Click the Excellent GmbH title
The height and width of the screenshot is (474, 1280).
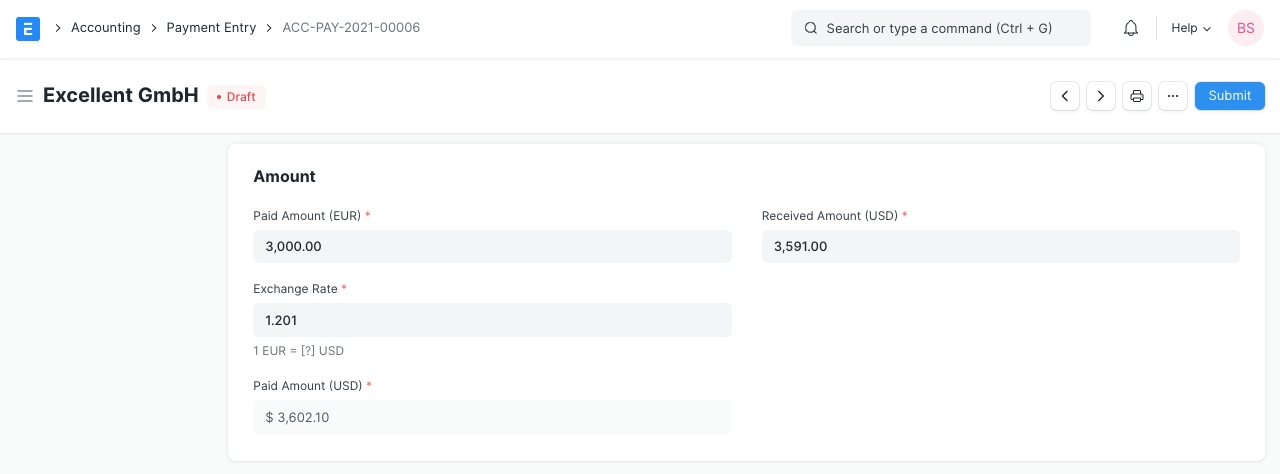click(121, 96)
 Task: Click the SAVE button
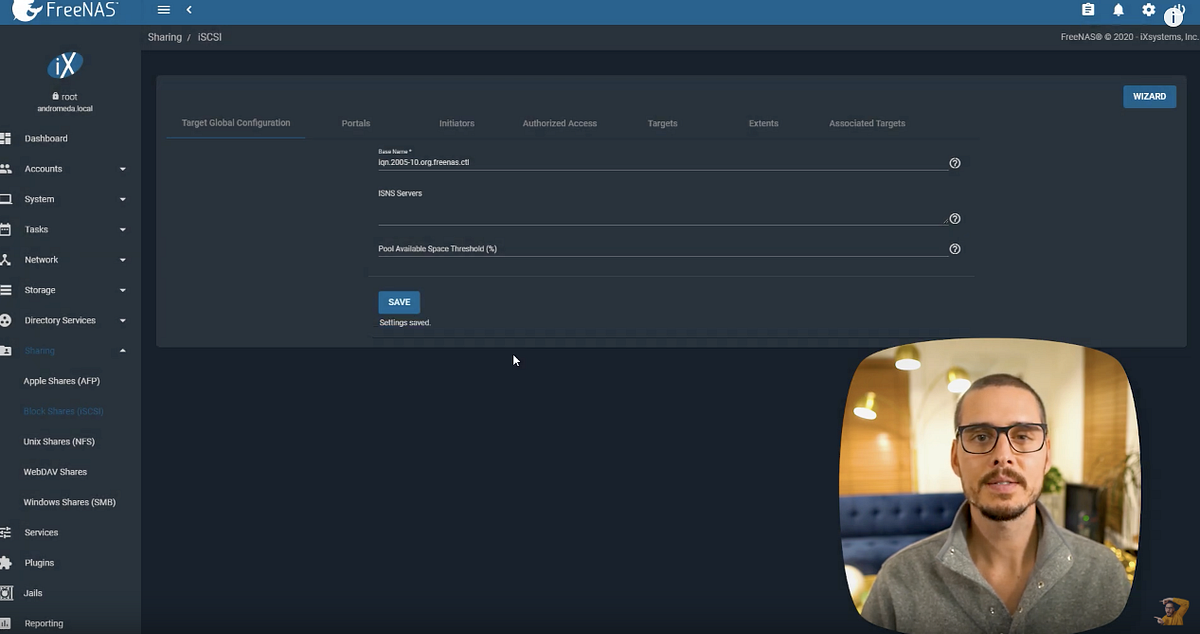[x=399, y=302]
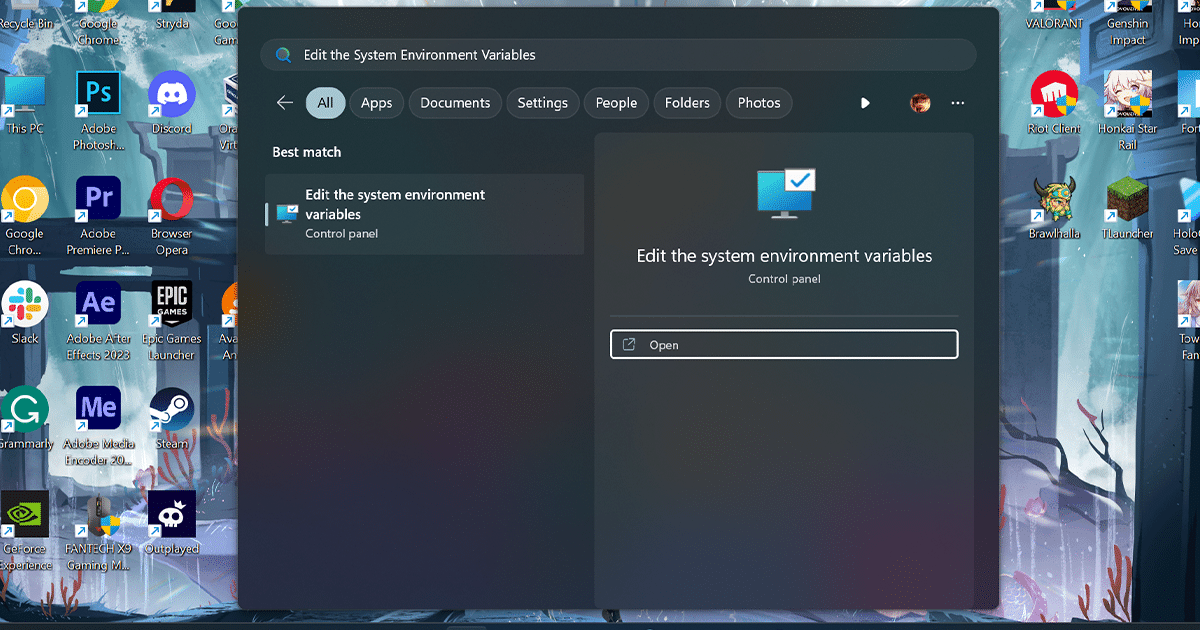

----

▶ **WORK INSTRUCTION**
Give back the records above exactly, with no pictures.

▶ **RESPONSE BOX**
Click the Excellent GmbH title
The height and width of the screenshot is (474, 1280).
click(121, 96)
 Task: Click the SAVE button
[x=399, y=302]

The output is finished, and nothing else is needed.